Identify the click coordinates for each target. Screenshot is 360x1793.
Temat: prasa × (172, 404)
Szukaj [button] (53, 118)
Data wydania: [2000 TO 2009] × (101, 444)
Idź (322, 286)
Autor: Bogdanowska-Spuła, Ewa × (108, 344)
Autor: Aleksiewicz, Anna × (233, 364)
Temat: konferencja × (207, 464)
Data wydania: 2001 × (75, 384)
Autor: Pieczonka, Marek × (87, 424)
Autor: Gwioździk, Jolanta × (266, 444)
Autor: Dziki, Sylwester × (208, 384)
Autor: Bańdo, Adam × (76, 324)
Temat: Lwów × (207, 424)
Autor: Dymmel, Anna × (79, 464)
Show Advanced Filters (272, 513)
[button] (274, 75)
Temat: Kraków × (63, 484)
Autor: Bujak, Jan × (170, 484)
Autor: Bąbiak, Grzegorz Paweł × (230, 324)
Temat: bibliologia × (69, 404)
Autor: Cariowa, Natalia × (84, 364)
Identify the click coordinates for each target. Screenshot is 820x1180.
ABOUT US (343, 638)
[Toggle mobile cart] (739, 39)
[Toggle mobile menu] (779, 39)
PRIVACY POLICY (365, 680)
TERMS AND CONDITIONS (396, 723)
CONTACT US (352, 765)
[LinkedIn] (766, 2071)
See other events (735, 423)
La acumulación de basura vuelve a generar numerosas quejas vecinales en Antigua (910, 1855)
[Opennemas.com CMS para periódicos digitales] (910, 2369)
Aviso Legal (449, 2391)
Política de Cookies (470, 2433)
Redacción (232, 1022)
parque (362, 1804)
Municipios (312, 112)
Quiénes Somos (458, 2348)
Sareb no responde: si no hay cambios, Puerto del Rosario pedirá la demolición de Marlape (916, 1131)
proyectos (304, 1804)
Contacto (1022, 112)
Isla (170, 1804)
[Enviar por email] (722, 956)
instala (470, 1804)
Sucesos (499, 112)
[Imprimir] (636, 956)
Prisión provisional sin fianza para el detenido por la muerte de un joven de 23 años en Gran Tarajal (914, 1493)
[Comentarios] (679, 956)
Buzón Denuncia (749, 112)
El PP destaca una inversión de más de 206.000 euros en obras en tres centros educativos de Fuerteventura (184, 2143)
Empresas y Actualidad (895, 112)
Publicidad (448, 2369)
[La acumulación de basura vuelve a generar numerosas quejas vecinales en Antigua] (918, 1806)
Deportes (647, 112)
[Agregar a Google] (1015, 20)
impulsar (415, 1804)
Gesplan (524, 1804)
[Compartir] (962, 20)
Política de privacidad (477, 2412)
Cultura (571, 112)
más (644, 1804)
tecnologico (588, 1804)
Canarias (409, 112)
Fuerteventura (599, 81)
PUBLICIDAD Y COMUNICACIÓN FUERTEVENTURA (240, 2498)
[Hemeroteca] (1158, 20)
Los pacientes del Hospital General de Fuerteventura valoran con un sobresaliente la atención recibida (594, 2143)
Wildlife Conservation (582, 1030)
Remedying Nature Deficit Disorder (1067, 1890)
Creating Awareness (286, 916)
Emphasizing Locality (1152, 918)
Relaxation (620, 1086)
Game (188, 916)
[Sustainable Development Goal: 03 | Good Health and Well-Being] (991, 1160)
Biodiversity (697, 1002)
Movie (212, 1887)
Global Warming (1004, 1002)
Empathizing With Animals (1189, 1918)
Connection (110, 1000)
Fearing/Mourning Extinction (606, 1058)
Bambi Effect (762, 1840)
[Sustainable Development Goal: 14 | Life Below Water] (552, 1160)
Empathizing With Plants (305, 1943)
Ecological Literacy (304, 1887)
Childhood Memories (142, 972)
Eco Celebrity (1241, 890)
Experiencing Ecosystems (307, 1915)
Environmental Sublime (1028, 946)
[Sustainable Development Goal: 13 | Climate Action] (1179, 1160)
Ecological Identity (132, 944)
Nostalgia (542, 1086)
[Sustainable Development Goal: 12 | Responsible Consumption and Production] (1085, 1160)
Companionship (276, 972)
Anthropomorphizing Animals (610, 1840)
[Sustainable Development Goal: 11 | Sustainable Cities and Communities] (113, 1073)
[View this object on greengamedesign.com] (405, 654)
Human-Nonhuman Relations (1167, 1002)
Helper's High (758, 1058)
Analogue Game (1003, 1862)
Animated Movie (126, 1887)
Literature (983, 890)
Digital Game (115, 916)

» **Exercise requirements**
Transcribe, with no changes, the listing above from its first line through the line with "Data wydania: 2001 × (75, 384)", including that line, and stop once it is done.

» **Task response**
Identify the click coordinates for each target. Screenshot is 360x1793.
Temat: prasa × (172, 404)
Szukaj [button] (53, 118)
Data wydania: [2000 TO 2009] × (101, 444)
Idź (322, 286)
Autor: Bogdanowska-Spuła, Ewa × (108, 344)
Autor: Aleksiewicz, Anna × (233, 364)
Temat: konferencja × (207, 464)
Data wydania: 2001 × (75, 384)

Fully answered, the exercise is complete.